The present invention relates to a method of calibration of the type intended to be used in a process of determining the content of a plurality of compounds contained in a drilling fluid, the method comprising:

    • obtaining a calibration mud containing calibration compounds;
    • performing a gas extraction from said calibration mud with at least two extraction stages in order to obtain at least two extracted gases containing said calibration compounds;
    • measuring parameters representative of the quantities of said calibration compounds in said extracted gases; and
    • calculating correction factors using said measured parameters, the correction factors being intended to be used in said process in order to calculate said content.

The present invention also relates to a process of determining the content of a plurality of compounds contained in a drilling fluid, the process involving said method of calibration.

The present invention further relates to a method of preparation of the calibration mud.

During the drilling of a petroleum or gas well, it is known how to perform an analysis of the gas compounds contained in the drilling fluid emerging from the well, this fluid being commonly designated as “drilling mud”.

This analysis gives the possibility of reconstructing the geological succession of the crossed formations during the drilling and is involved in the determination of the possibilities of exploiting encountered fluid deposits.

This analysis performed continuously comprises two main phases. A first phase consists of continuously sampling the drilling mud in circulation, and then of bringing it into an extraction enclosure where a certain number of compounds carried by the mud (for example hydrocarbon compounds, carbon dioxide, hydrogen sulfide, helium and nitrogen) are extracted from the mud as a gas.

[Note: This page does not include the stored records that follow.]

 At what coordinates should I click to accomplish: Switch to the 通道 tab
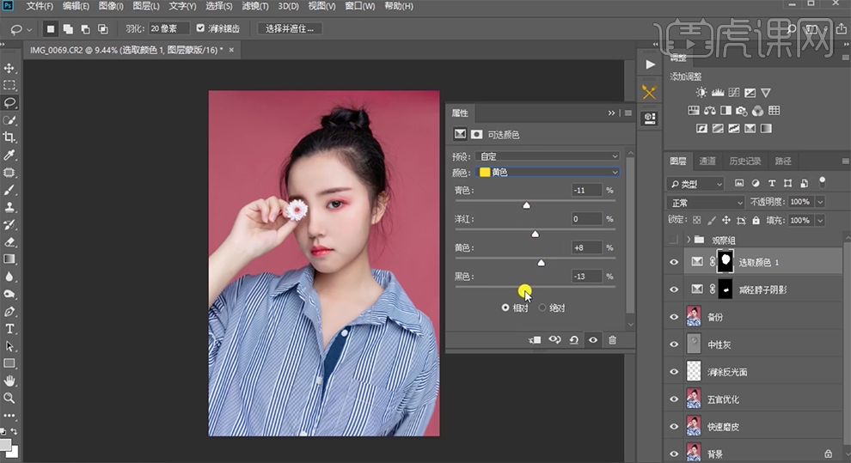[x=707, y=161]
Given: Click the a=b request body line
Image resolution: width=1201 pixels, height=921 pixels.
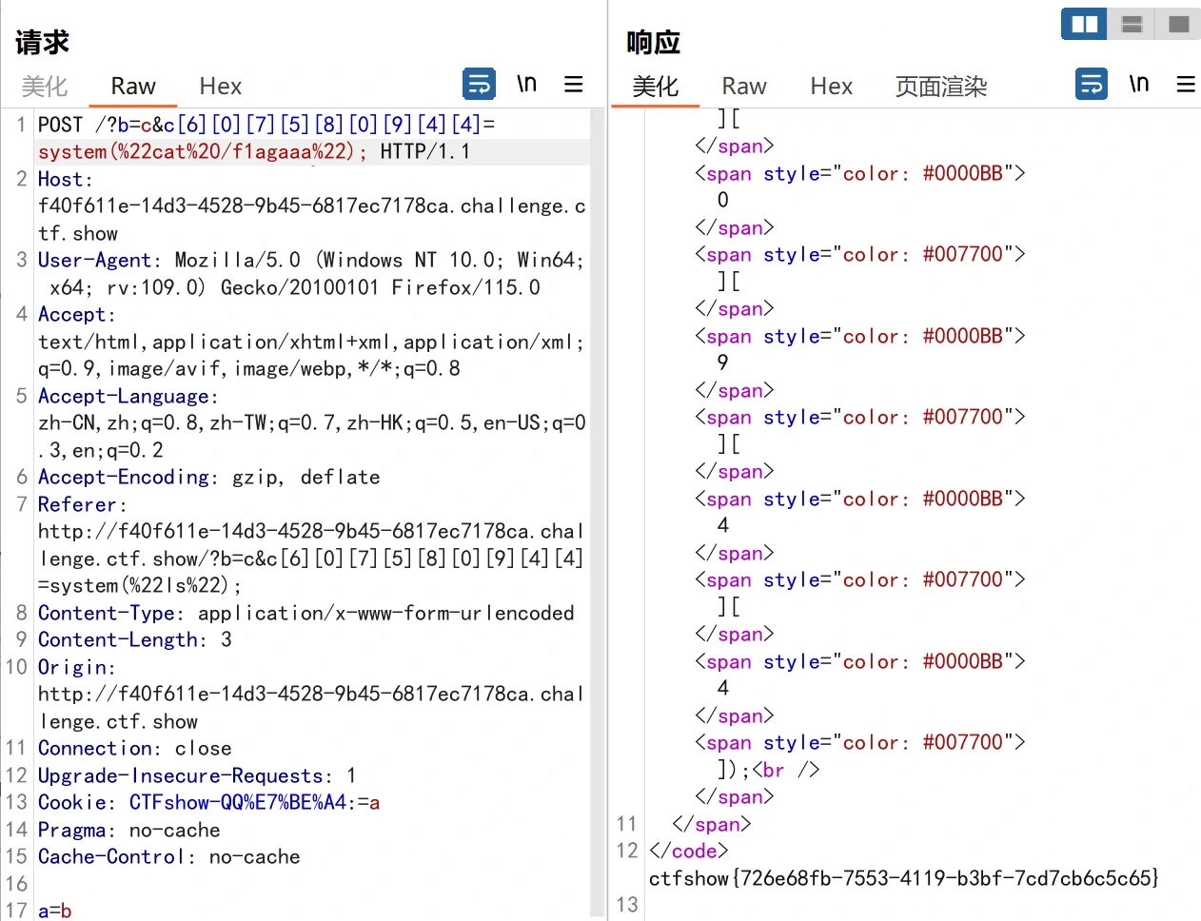Looking at the screenshot, I should coord(55,911).
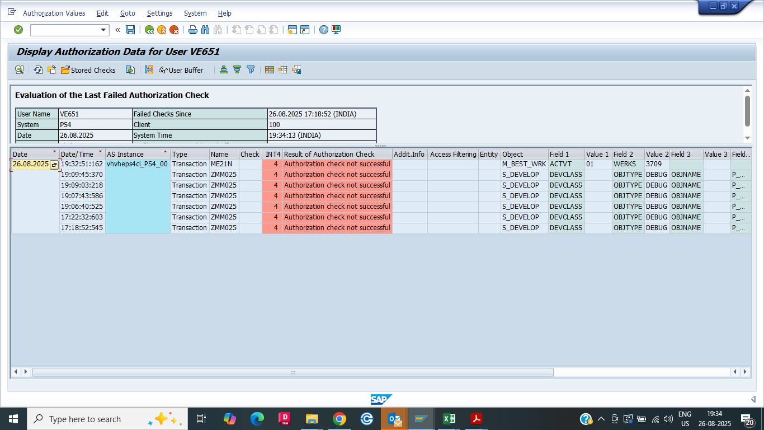Click the Stored Checks button
Image resolution: width=764 pixels, height=430 pixels.
tap(88, 70)
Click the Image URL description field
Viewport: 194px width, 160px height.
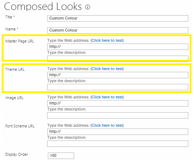118,115
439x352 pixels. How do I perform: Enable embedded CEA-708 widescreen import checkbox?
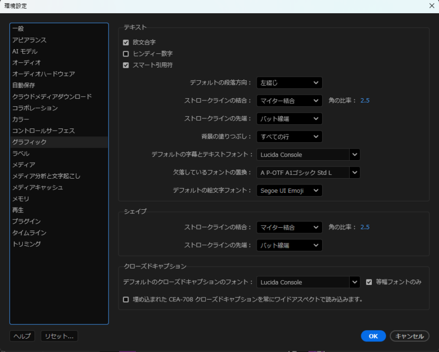tap(126, 300)
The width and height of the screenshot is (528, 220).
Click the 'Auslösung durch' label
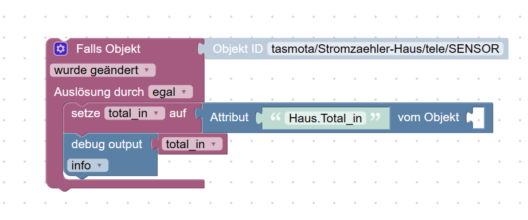point(99,92)
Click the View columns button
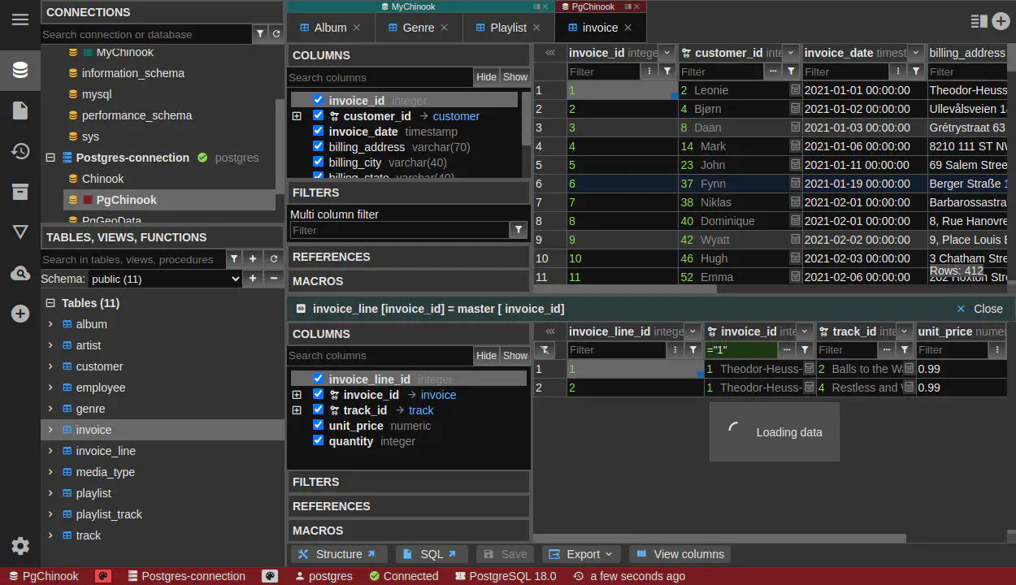 pyautogui.click(x=680, y=554)
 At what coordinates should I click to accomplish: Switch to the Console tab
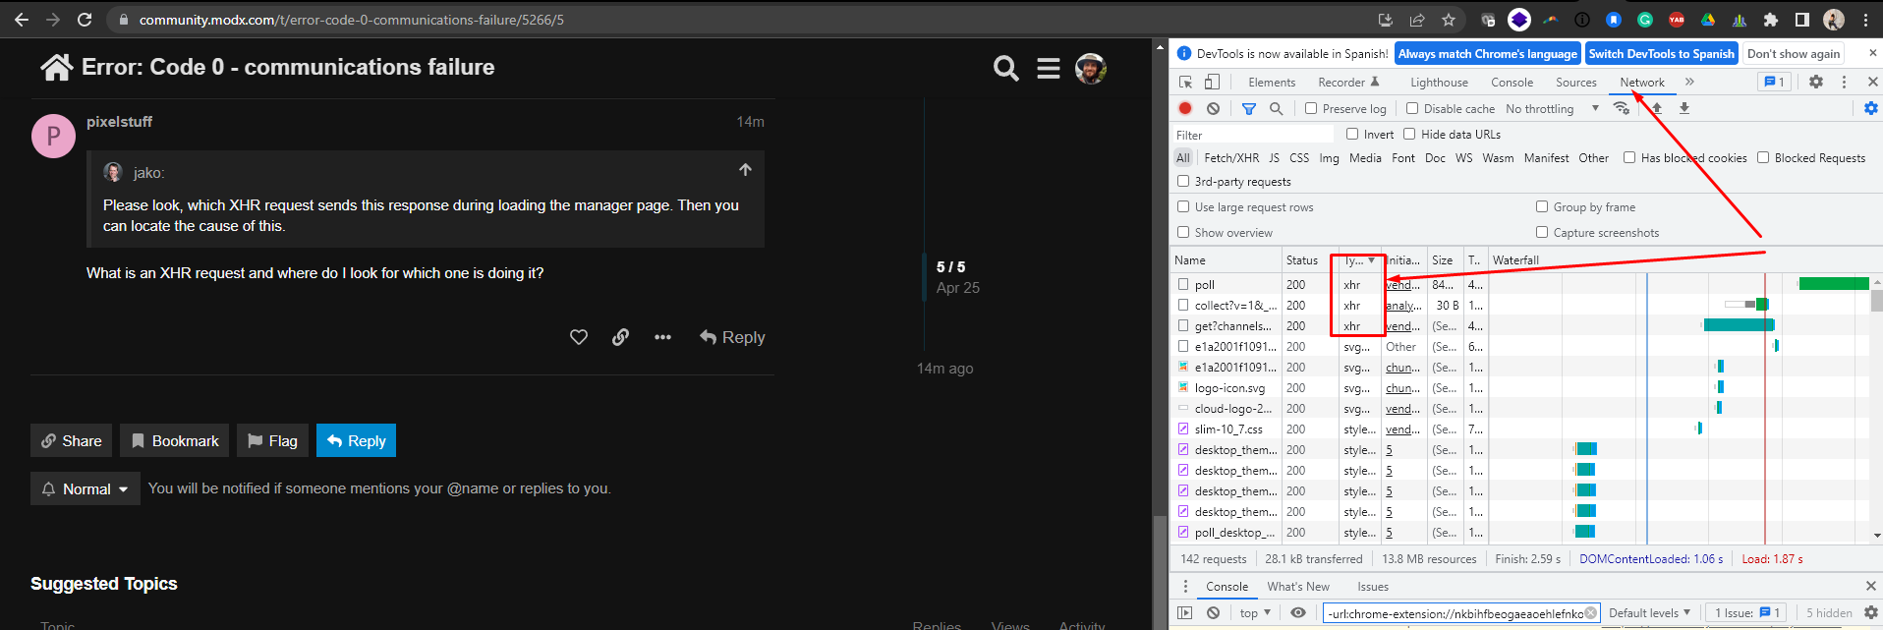(x=1512, y=83)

A second phase consists of transporting the extracted gases towards an analyzer where these gases are described and in certain cases quantified.

For extracting the gases from the mud, a degasser with mechanical stirring of the type described in FR 2 799 790 is frequently used.

The gases extracted from the mud, mixed with a carrier gas introduced into the degasser are conveyed by suction through a gas extraction conduit up to an analyzer which allows quantification of the extracted gases.

With such a device it is possible to significantly and specifically extract the very volatile gases present in the mud, for example C1-C5 hydrocarbons, notably when it is used with a device for heating the drilling mud, placed upstream from the degasser or in the latter.

However the extraction, in the degasser, of the compounds contained in the mud is not total and the extraction efficiency, defined as the amount of an extracted compound referred to the total amount of this same compound initially contained in the mud, depends on the nature of the compound. It is therefore known how to empirically correct the measurement carried on the gas fraction extracted for each compound with a correction factor depending on the compound in order to provide an estimate of the actual content of the compound in the drilling mud.

This is notably the case in muds based on oils or synthetic products, in which the hydrocarbons are relatively soluble.

In order to improve the accuracy of the measurement, EP-A-1 710 575 describes a method of the aforementioned type wherein a same calibration sample of the drilling fluid, containing the different compounds to be extracted, successively undergoes several extraction stages in the degasser, the amount of extracted gas being measured at each extraction stage.

On the basis of the gas fractions measured at each extraction stage for each compound, a correction factor relating the content of a given compound to the measured fraction during a first extraction stage in the degasser may be determined experimentally for each compound.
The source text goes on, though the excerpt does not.